◆ **SOURCE PASSAGE**:
************

UNITED STATES COURT OF APPEALS, SEVENTH CIRCUIT


decided: June 15, 1981.

NATIONAL LABOR RELATIONS BOARD, PETITIONER, V. COLONY PRINTING AND LABELING, INC., RESPONDENT .

On Application for Enforcement of an Order of the National Labor Relations Board.

Before Swygert and Cummings, Circuit Judges, and Jameson, Senior District Judge.*fn*

Author: Swygert

The National Labor Relations Board petitions for enforcement of its order finding respondent Colony Printing and Labeling, Inc. in violation of section 8(a)(1) of the National Labor Relations Act, as amended, 29 U.S.C. ยง 158(a) (1). Because we conclude that substantial evidence supports the Board's conclusions, we grant enforcement.

I

In response to an organizational campaign initiated by the Muncie Printing and Graphic Communications Union No. 126, the Company sent a letter to its employees which read in pertinent part:

... If you sign your name to a union card, you give up the right to talk to us about your hours, your work, your working conditions, your pay, and everything else concerning your future and continued employment. If anyone tries to cause you any trouble at your work, or puts you under any kind of pressure to join a union, you should let the company know of it immediately, and we will promptly stop this illegal and immoral practice.

************

◆ **TASKS TO CARRY OUT**:
1: Answer these questions using the Seventh Circuit opinion:
(a) On what date was the case decided?
(b) Which judge wrote the opinion?
(c) Which union began the organizational campaign?
2: Continue the Seventh Circuit opinion on Colony Printing and Labeling from the point where it stops.
The rows come from a separate source unrelated to the Seventh Circuit opinion.

************

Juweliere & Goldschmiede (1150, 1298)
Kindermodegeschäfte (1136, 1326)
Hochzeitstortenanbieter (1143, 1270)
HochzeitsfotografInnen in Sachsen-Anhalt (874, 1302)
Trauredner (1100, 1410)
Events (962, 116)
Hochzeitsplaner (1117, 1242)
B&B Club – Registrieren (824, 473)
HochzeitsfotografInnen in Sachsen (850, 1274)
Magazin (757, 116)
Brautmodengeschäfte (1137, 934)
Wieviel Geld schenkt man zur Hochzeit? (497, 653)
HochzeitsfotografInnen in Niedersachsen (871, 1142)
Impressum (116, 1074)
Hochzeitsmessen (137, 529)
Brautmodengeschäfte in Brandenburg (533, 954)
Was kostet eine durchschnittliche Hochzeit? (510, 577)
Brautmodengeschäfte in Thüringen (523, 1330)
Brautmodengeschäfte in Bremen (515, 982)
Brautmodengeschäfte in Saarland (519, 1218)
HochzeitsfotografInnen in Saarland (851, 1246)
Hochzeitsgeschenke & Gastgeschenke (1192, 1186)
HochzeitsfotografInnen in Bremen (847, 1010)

************

◆ **WRITTEN ANSWERS**:
1:
(a) June 15, 1981
(b) Swygert
(c) The Muncie Printing and Graphic Communications Union No. 126

2:
... Do not sign if you want to continue to speak for yourself, and be your own person....

... When you sign, you give away your right to talk to us about your pay, your benefits, the hours you work, and about your job....

Don't be fooled into signing misleading union cards. It is said that when you sign such a card, no one other than a Union Representative, or a representative of the National Labor Relations Board will ever see this card. This is not the truth. In many instances, the signed card is disclosed to the company by the union, the NLRB, or both of them. Be careful about what you sign don't sign ANYTHING unless you KNOW what you are signing and what it might mean to you, your family, or your fellow employees.

(emphasis in original) That letter provided the basis for the Union's charge. The General Counsel of the NLRB issued a complaint against the Company, and both the General Counsel and the Company filed motions for summary judgment. The Board transferred the proceeding to itself and granted the General Counsel's motion finding that the Company had violated section 8(a)(1) by threatening its employees with the loss of their right to speak directly with management about the terms and conditions of employment; by requesting employees to report efforts of union supporters to persuade them to sign authorization cards; and by threatening employees that the Company would discover the identity of card signers and take reprisals against them.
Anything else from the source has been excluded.